Adolf Konrad, my lifelong mentor, died two weeks later on January 14, 2004. For almost a year following their deaths, neither my mother nor Adolf cut the silver threads that connected me to to them. My mother’s spirit filled my light-filled studio with the antics of a young girl while Adolf’s spirit stood by my side guiding my brush as it carried oil to the canvas.
In 2004 Nicole and I traveled together from Northern Portugal to Barcelona, Spain, an adventure inspired by the multitude of traveling adventures my mother and I had shared through my life and throughout the lives of my children.
In March, the mountains and hills of Northern Portugal are covered in thorny bushes in full bloom, more brilliant than orange marigolds. The eggs of the chickens are the same, rich color of orange due to a diet of corn and cabbage.
Two years prior to our trip I had discovered the architecture of Gaudi in a book beside the bed in the guest room where I slept during the weekend of a fundraising event where I sold my handmade notecards and giclée prints.

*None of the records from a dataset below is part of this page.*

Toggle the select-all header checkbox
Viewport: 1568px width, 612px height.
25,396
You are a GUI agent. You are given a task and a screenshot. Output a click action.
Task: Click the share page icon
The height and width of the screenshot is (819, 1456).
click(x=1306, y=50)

An hour after landing in Portugal a bomb exploded on a train in Madrid.
As we drove across the spring landscape hugging the mountains of northern Spain, still barren from the winter chill and streaked with the otherwordly shadows seen in Dali’s paintings, black flags hung from the windows of every town, village and city, an entire country in mourning.
While in Barcelona, we discovered the art of Vieira da Silva (Portuguese-French Abstract Painter 1908-1992). Upon our return, her work influenced a series of painting inspired by her ability to capture space and movement using only variations of white oil paint and lines.
Sometimes it takes years, even a decade, for a planted seed to sprout and grow strong. Perhaps it needs the right conditions, circumstances and nutrients. Perhaps it needs the gardener to become more patient, while being less circumspect.
The year 2016 is my year of becoming a masterful gardener in more ways than one. My garden will nurture body, mind and spirit.
Happy New Year, Chris! Found your blog very moving!
Happy New Year to you and Bill, too.
Thanks for sharing such moving and intimate thoughts. I pray your 2016 will be full of greater wonder and joy than you have yet experienced. Love you, Chris.
Thank you, Shelley. I love you, too! May 2016 be a healthy and happy year for you.